Wajda développe dans son film une cohérence du cadre qui est aussi à souligner. Elle parvient à faire son miel de la contrainte du décor quasi unique imposé par le huis clos de l'hôtel en jouant sur la profondeur de champ, notamment lors des nombreux dialogues entre Maciek et son supérieur hiérarchique, Andrzej. Au premier plan, en amorce, on retrouve un personnage net dans l'espace où les confidences se font, où il est possible d'exister en tant qu'individu. Au second plan, en revanche, tout est flou. Wajda en superposant les deux plans au moyen de la longue focale provoque leur rapprochement physique et contraint les personnages à évoluer dans un espace incertain dès qu'il tente d'en explorer la profondeur. Comme un rappel permanent des enjeux politiques dans lesquels ils se sont engagés et qu'il leur est impossible d'ignorer.
La mise en scène de Cendres et Diamant compresse le temps, l’espace et le son. Andrezj Wajda tire parfaitement parti du scénario qui se déroule durant la nuit du 8 au 9 juin 1945 pour nous perdre temporellement. Une contraction de l’action qui autorise, au milieu de l’omniprésent contexte historique, un moment d’une immense beauté lors de la courte scène de lit entre les deux amants. Des visages en gros plans nimbés de noir, à l’envers à l’endroit, flottent dans le vide et partagent, l’espace de trois fondus successifs, un amour sincère et improbable dans un temps suspendu.
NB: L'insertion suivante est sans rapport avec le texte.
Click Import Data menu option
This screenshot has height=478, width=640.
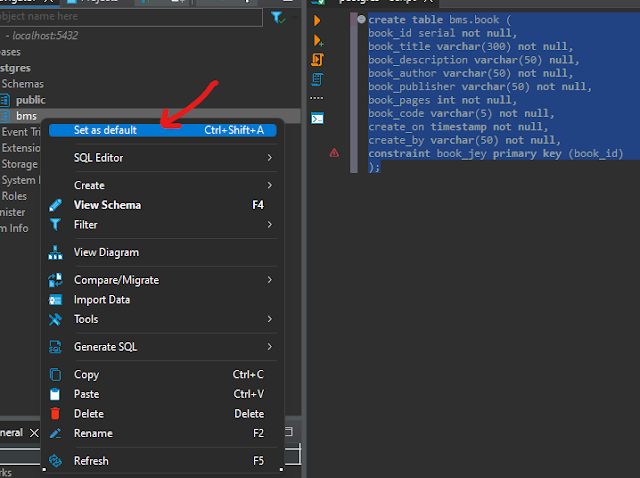pos(102,300)
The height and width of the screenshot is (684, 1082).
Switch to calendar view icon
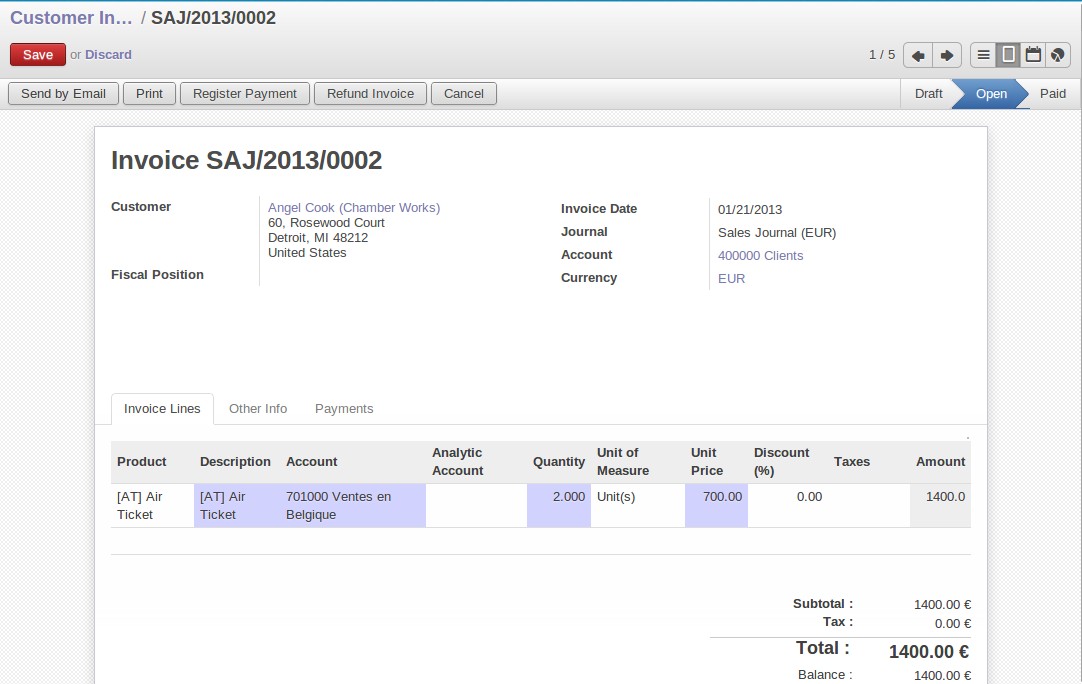(1033, 55)
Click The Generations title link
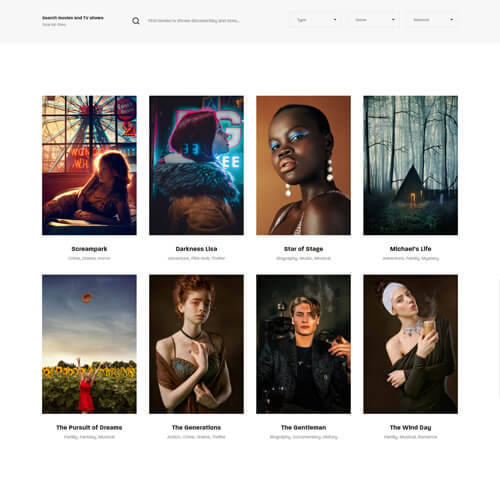Screen dimensions: 500x490 [x=196, y=427]
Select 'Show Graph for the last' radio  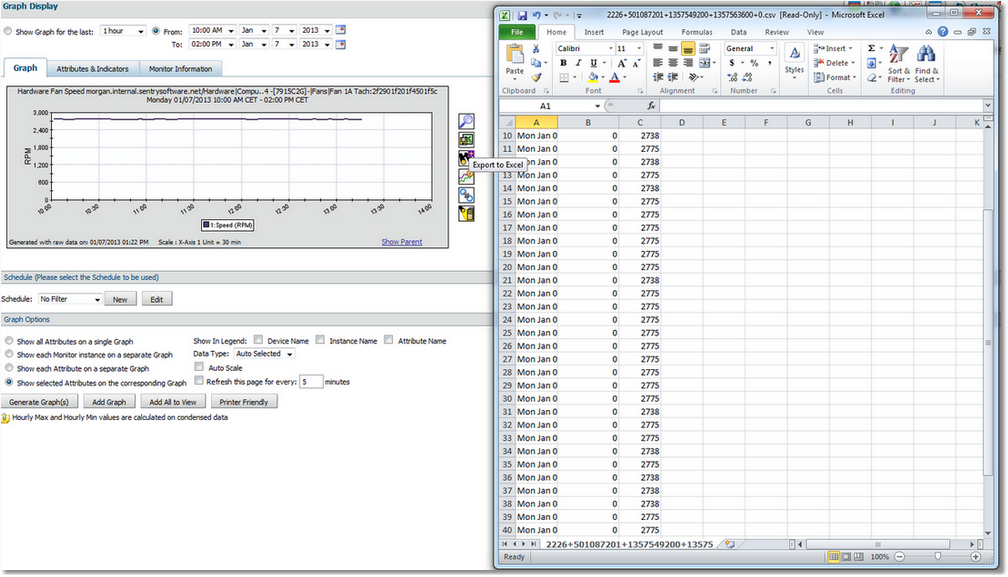[9, 32]
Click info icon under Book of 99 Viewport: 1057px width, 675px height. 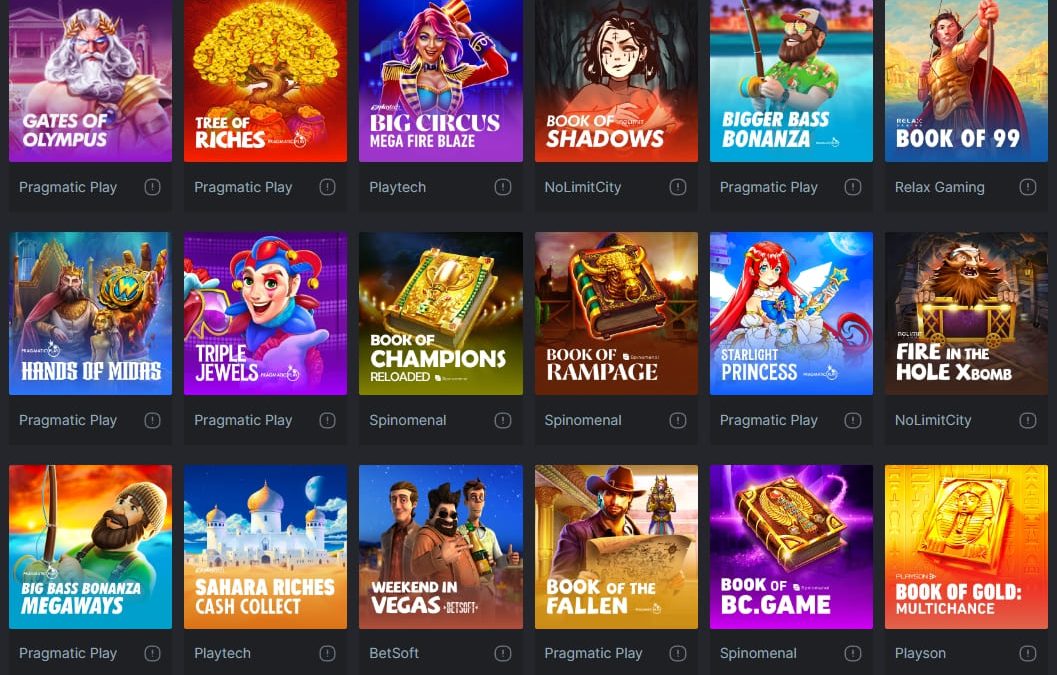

Malgré les risques de censure évidents, Wajda réussit l’incroyable pari d’adresser un message directement aux jeunes générations tout en pointant du doigt l’oppression exercée par le parti communiste. Zbigniew Cybulski, en véritable chien fou qualifié de James Dean polonais, incarne la possibilité d’une insurrection à l’encontre du pouvoir. Plus, son corps lutte pour un monde meilleur. Au lendemain d’un conflit mondial, quelle identité pourrait être celle des nouvelles générations ? Doivent-elles mourir en martyr ou se battre pour exister ? La scène de fin apporte un élément de réponse angoissant. Alors que l'orchestre se risque à interpréter une polonaise dissonante, quelques âmes, restées dans la lumière crépusculaire du vaste hôtel vide, entament une valse. S'en suit une ronde de pantins désincarnés où tout état de conscience a disparu, une scène que Resnais devait avoir en tête lors de la réalisation de L'année dernière à Marienbad sans aucune doute. Bienvenue dans la nouvelle Pologne d'après-guerre.